Over the past one month, as many as 48 ‘missing’ doctors have resurfaced, hoping to be reinstated in the jobs they had deserted years ago. These doctors are State-appointed medical officers, posted in rural Maharashtra, and in district hospitals at Wardha, Gadchiroli, Gondia, Chandrapur, Bhandara, Kolhapur, and Pune among others. Pune district accounts for at least 19 such doctors, according to health department data.
Over the years, most of these doctors launched private practices without bothering to resign from the State-run centres; most didn’t even file leave applications. They simply disappeared, leaving their centres high and dry. The State’s apathy also helped — in the last 15 years, as many as 227 doctors have gone missing from rural health centres.
However, all of sudden, 48 doctors have appeared on the scene and wish to rejoin government services, thanks mainly to a newspaper advertisement issued on July 7 by the Directorate of Health Services, asking them to report for work.
The truant doctors, who were holding the posts of medical officers, were asked to report to the Directorate failing which the state health department will assume that the concerned doctor was not interested in serving the government and that his services would be terminated.
The 48 doctors who presented themselves before the Directorate of Health Services expressed their interest to rejoin the services of the government. Out of the 227 doctors, 179 are yet to respond and the health department is likely to initiate dismissal procedures against them.
The doctors were appointed as medical officers in district, sub-district, rural and mental hospitals, ones for women as well as to primary health care centres across the state including districts like Thane, Satara, Pune, Nagpur, Kolhapur, Wardha, Chandrapur, Bhandara, Gadchiroli and Gondia among others.
The state health department also plans to take an undertaking from these doctors that henceforth they would not be absent from services without permission and also that the action taken by the state is acceptable.
“These doctors, who were holding the posts of medical officers at various hospitals and health centres across the state, were absconding and just did not report for duty. Most of them went into private practice; neither did they report for work nor did they seek permission to remain absent from duty.

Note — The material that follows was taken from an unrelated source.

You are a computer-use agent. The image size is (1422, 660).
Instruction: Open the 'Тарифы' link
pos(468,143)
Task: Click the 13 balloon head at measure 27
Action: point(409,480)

This went on for several years and nobody reined in these doctors and no action was taken against these doctors by health department officials. Therefore, we decided to initiate action against these officials and fill up these posts,” said an official of the state health ministry.
“Some of them might have realised the perks and facilities of government service are better and they might have chosen to return,” an official pointed out.